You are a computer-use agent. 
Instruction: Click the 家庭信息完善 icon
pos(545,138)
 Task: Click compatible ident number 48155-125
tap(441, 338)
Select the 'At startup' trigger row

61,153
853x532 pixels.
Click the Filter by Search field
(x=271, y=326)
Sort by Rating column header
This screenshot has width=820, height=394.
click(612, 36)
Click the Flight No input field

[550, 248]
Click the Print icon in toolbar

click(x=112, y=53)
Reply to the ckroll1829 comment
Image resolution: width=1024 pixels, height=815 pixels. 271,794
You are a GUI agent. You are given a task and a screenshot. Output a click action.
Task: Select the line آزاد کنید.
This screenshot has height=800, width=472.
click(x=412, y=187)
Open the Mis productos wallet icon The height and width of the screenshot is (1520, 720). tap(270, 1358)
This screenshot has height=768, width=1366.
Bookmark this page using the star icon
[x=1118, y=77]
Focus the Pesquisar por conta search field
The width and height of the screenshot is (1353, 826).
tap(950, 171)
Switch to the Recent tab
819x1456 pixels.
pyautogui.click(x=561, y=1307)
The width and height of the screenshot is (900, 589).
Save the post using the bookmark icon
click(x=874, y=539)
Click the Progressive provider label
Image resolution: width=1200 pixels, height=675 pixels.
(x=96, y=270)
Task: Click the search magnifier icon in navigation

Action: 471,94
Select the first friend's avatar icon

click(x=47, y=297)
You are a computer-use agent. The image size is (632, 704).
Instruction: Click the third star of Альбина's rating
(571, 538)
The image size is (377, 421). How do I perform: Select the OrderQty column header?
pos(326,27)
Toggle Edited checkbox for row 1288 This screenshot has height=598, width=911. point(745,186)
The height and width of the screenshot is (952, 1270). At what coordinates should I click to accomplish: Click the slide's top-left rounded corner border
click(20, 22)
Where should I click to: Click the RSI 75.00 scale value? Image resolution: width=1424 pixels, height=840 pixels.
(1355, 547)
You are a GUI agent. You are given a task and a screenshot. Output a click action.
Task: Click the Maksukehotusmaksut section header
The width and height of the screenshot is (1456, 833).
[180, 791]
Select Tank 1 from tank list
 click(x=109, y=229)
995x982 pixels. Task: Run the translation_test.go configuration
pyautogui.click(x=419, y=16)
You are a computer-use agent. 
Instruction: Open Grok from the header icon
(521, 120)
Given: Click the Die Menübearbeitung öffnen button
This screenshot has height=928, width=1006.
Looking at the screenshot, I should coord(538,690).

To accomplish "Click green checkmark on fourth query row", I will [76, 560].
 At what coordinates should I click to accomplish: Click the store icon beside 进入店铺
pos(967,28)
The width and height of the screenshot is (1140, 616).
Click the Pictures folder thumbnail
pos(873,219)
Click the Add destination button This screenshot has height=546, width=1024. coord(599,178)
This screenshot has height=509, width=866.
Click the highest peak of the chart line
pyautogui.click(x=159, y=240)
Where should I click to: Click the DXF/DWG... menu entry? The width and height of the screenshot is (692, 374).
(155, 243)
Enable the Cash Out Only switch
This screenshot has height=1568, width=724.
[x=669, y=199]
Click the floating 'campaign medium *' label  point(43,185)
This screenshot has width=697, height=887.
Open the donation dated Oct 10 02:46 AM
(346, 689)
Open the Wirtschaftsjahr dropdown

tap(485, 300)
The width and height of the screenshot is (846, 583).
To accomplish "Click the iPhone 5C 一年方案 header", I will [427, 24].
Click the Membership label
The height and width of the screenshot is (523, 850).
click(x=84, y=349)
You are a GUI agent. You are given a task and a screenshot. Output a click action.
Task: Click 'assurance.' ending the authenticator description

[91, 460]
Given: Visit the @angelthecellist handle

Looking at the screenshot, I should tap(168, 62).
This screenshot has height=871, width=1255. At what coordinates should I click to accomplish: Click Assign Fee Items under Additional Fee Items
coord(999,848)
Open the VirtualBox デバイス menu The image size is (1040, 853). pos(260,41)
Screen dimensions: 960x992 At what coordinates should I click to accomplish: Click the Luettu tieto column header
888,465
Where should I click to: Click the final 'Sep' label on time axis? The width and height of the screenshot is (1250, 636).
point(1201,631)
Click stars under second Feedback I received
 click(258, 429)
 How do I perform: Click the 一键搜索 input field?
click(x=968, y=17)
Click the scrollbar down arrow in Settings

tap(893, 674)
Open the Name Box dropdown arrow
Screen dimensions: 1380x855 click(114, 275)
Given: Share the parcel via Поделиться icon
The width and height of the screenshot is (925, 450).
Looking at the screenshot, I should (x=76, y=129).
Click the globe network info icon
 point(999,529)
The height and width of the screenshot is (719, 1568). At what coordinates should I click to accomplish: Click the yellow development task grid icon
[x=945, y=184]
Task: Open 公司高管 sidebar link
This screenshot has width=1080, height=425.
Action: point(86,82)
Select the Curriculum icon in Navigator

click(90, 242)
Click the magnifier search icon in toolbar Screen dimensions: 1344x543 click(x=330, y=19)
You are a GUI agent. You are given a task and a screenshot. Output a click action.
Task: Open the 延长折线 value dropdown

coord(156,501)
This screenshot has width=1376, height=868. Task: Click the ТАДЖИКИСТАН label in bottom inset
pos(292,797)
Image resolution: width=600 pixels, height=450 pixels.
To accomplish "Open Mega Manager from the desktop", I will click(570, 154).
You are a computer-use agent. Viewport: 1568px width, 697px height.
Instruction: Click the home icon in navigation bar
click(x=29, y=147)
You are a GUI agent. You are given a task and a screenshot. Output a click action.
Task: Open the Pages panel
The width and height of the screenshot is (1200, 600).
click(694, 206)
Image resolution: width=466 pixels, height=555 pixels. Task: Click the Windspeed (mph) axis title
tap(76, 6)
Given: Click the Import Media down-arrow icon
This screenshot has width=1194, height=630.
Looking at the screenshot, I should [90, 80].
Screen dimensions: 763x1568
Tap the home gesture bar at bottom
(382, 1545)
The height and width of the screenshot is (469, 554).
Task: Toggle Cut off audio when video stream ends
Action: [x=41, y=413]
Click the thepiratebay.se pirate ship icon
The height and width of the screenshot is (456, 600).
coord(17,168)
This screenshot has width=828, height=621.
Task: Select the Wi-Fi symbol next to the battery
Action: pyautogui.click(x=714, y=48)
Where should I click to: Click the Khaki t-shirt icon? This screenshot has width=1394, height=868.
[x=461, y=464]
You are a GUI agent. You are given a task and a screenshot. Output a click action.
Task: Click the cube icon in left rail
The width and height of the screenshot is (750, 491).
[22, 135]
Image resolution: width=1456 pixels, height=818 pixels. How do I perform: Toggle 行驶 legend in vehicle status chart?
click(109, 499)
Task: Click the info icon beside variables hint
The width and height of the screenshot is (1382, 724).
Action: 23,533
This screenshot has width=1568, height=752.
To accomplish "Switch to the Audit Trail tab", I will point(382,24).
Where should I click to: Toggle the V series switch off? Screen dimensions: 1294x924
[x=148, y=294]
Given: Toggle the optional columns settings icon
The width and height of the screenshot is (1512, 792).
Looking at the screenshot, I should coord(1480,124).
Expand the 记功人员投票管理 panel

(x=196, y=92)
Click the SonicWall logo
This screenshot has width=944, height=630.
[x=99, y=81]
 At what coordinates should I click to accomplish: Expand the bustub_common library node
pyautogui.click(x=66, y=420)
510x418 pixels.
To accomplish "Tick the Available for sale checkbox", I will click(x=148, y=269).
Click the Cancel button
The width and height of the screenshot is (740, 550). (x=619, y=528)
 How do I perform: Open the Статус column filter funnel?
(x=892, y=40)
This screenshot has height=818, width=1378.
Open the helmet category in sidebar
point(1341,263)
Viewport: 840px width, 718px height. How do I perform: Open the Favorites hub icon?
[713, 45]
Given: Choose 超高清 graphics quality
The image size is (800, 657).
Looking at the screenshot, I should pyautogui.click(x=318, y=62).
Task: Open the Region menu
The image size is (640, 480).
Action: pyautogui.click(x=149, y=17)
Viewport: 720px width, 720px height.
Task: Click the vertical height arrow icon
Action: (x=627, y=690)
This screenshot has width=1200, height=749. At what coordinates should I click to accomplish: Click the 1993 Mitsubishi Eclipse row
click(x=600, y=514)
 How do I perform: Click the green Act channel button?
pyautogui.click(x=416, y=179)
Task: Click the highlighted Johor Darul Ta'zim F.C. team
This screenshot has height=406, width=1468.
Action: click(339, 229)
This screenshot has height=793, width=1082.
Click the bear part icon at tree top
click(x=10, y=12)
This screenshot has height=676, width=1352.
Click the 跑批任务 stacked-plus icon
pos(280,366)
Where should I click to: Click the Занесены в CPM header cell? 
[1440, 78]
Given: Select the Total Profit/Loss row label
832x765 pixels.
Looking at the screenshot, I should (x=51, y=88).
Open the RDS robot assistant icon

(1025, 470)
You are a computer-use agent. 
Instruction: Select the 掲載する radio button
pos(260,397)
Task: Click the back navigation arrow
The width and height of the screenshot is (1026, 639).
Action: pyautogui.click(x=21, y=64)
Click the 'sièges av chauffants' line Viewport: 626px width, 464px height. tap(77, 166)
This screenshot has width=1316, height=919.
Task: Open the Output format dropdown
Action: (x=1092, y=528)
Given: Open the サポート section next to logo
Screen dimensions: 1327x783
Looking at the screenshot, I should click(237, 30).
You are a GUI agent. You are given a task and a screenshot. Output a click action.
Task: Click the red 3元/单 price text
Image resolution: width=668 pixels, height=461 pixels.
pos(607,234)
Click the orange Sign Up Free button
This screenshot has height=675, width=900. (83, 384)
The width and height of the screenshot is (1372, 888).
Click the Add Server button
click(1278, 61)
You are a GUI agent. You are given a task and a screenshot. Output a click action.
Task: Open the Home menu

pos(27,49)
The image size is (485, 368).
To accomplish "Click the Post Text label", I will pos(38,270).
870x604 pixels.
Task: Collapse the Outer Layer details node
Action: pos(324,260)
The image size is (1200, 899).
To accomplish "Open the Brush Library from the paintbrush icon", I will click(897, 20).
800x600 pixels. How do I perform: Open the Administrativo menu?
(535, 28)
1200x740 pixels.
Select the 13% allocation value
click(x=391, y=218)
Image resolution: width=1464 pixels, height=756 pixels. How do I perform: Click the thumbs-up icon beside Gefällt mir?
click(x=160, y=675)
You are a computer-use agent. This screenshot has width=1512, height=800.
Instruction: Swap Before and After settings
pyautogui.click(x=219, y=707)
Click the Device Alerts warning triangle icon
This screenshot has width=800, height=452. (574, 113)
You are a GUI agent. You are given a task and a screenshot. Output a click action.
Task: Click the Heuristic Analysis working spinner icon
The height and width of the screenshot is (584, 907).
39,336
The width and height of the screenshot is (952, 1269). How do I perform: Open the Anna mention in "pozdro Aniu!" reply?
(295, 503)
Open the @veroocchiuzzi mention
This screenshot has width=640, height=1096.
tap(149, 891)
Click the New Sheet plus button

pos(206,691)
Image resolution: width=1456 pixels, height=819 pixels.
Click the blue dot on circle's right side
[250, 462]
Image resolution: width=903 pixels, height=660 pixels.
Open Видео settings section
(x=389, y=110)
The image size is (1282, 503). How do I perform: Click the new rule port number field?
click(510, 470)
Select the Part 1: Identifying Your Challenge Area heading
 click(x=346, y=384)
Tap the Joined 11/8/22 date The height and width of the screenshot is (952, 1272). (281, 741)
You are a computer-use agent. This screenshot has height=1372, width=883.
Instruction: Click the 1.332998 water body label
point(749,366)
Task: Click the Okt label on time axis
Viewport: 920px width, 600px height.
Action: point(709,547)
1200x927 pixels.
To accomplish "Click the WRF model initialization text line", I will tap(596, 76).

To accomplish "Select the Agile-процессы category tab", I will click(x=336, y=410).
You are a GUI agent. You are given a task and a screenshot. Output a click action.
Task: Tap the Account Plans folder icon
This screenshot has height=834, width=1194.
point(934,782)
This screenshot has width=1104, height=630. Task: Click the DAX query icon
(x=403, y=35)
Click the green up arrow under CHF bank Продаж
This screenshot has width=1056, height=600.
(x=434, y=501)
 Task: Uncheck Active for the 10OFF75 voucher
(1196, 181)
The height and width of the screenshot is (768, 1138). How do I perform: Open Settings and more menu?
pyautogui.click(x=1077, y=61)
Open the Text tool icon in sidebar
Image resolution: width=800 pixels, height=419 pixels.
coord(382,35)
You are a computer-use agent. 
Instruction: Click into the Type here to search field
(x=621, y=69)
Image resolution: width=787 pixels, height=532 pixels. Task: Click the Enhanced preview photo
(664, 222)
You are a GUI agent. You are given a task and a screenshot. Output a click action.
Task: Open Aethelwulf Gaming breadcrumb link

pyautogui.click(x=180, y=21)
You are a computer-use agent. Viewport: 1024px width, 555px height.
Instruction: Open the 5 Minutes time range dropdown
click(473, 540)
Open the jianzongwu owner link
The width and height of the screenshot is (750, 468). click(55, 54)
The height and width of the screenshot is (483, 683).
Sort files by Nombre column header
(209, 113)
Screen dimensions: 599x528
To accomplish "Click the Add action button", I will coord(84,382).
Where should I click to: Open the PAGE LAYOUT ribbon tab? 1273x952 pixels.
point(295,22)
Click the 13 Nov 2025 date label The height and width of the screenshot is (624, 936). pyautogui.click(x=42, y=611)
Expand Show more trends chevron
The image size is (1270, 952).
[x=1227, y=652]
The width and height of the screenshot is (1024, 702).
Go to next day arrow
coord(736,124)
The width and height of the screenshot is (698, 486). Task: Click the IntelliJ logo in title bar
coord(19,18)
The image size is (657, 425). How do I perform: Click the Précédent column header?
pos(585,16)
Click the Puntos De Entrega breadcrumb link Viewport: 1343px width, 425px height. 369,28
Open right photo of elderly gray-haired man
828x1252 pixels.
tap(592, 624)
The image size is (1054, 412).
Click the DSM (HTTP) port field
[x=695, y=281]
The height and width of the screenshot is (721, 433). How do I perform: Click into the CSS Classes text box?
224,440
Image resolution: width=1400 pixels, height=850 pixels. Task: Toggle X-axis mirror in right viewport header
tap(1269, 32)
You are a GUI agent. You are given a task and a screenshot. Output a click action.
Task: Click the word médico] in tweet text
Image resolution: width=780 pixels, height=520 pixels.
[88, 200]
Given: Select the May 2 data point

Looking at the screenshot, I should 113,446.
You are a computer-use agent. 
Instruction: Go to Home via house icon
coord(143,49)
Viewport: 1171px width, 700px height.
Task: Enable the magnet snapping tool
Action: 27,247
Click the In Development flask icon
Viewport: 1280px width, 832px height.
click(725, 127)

**Task**
In the listing above, how many of the lines include "checkbox"? Give only the figure.

**Written response**
2